Around 150 people were injured in the accident and 48 people were pronounced dead at the scene. Two of the injured later died in hospital. As of Saturday morning, 40 people remained in the hospital, including four in intensive care. Two people from Japan, two from Australia and one from Macau were confirmed among those who had suffered minor injuries. Authorities said on Saturday that 496 people had been on board, including four railway employees, 372 seated passengers and 120 standing passengers.

Authorities warned that the death toll could still rise, because parts of the body have not yet been properly identified. A rescuer at the crash site also said they were unsure if there might still be more bodies in the wrecked cars trapped inside the tunnel. On Saturday, the Foreign Ministry said that a US citizen, who was accompanying the murdered, was still missing.

Taiwanese President Tsai Ing-wen arrives at Hualien hospital one day after a fatal train derailment in a tunnel north of Hualien. Photograph: Annabelle Chih / Reuters

A Red Cross rescuer told local media that the scene upon his arrival was “like a living hell” and suggested that several children were among the dead.

“The chairs were smashed, the objects were scattered all over the floor and there was blood everywhere,” Lin Chi-feng told CNA. “It was heartbreaking to see so many children and babies die in the accident.”

All the survivors were freed from the rubble on Friday afternoon, and rescue crews began clearing the rear wagons from the track on Saturday, but the damaged wagons remained trapped inside the tunnel.

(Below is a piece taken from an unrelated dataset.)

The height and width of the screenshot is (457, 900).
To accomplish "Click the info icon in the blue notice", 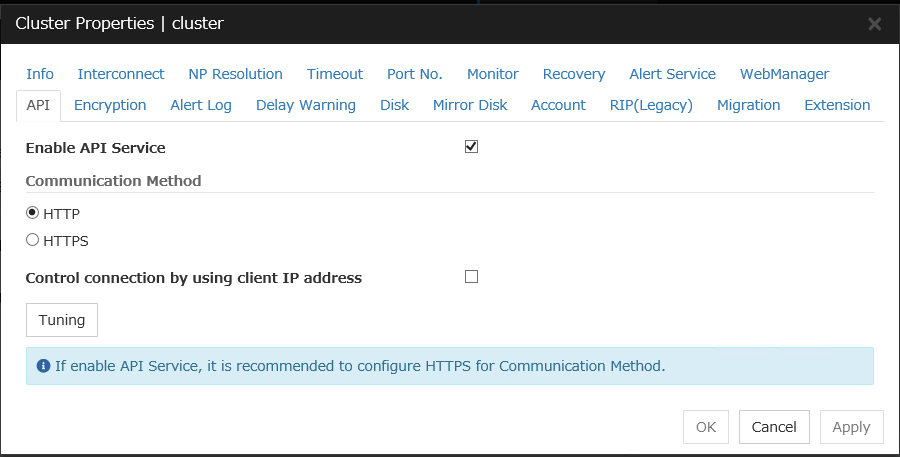I will pos(43,366).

Rail authorities said it would take another week to clean up the site and resume services.

The Taiwanese government ordered all flags to be lowered to half-staff for three days, to honor the victim of the worst rail disaster to hit the island in decades. President Tsai Ing-wen visited the survivors at the hospital on Saturday.

“This heartbreaking accident resulted in many injuries and deaths. I came to Hualien today to visit the injured and express my condolences to the families of the deceased passengers, ”Tsai said. “We will surely help them later.”

Tsai said on Friday that he had asked the transportation safety committee to carry out a strict investigation.

Transport Minister Lin Chia-lung said repairs will be accelerated. “When something like this happens, I am very sorry and will take full responsibility,” Lin said after touring the site.